BEGIN

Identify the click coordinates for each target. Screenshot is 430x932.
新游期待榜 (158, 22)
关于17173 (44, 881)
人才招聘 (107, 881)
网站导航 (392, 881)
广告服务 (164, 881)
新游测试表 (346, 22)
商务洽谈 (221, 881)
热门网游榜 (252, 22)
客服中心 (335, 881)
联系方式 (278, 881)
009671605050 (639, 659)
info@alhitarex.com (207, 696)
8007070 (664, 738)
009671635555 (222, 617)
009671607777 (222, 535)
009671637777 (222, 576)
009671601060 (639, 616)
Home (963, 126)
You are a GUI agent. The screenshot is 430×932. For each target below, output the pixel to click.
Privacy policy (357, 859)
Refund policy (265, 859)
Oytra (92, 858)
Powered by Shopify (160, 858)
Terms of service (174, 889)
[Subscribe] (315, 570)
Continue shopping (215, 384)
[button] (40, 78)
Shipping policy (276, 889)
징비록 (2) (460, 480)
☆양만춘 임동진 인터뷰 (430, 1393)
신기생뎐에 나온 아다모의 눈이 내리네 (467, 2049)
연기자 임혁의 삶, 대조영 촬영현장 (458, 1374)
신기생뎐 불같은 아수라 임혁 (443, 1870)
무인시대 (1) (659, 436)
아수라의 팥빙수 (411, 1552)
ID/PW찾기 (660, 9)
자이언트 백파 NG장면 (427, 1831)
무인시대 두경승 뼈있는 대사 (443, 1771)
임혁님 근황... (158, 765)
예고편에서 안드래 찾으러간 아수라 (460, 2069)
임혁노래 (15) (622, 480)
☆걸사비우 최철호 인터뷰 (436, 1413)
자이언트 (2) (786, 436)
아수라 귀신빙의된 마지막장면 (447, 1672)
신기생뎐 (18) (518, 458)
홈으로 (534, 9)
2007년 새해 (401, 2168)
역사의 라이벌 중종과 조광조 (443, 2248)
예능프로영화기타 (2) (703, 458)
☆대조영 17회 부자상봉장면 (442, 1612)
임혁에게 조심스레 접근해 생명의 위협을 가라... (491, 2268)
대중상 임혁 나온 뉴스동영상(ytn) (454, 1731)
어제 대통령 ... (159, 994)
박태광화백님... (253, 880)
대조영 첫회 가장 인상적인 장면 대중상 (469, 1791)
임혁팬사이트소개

END

Print exactly the lines of the listing above starting at the line containing "人才招聘 (107, 881)" and ending at the line containing "Refund policy (265, 859)", both included.

人才招聘 (107, 881)
网站导航 (392, 881)
广告服务 (164, 881)
新游测试表 (346, 22)
商务洽谈 (221, 881)
热门网游榜 (252, 22)
客服中心 (335, 881)
联系方式 (278, 881)
009671605050 (639, 659)
info@alhitarex.com (207, 696)
8007070 (664, 738)
009671635555 (222, 617)
009671607777 (222, 535)
009671637777 (222, 576)
009671601060 (639, 616)
Home (963, 126)
You are a GUI agent. The screenshot is 430×932. For each target below, output the pixel to click.
Privacy policy (357, 859)
Refund policy (265, 859)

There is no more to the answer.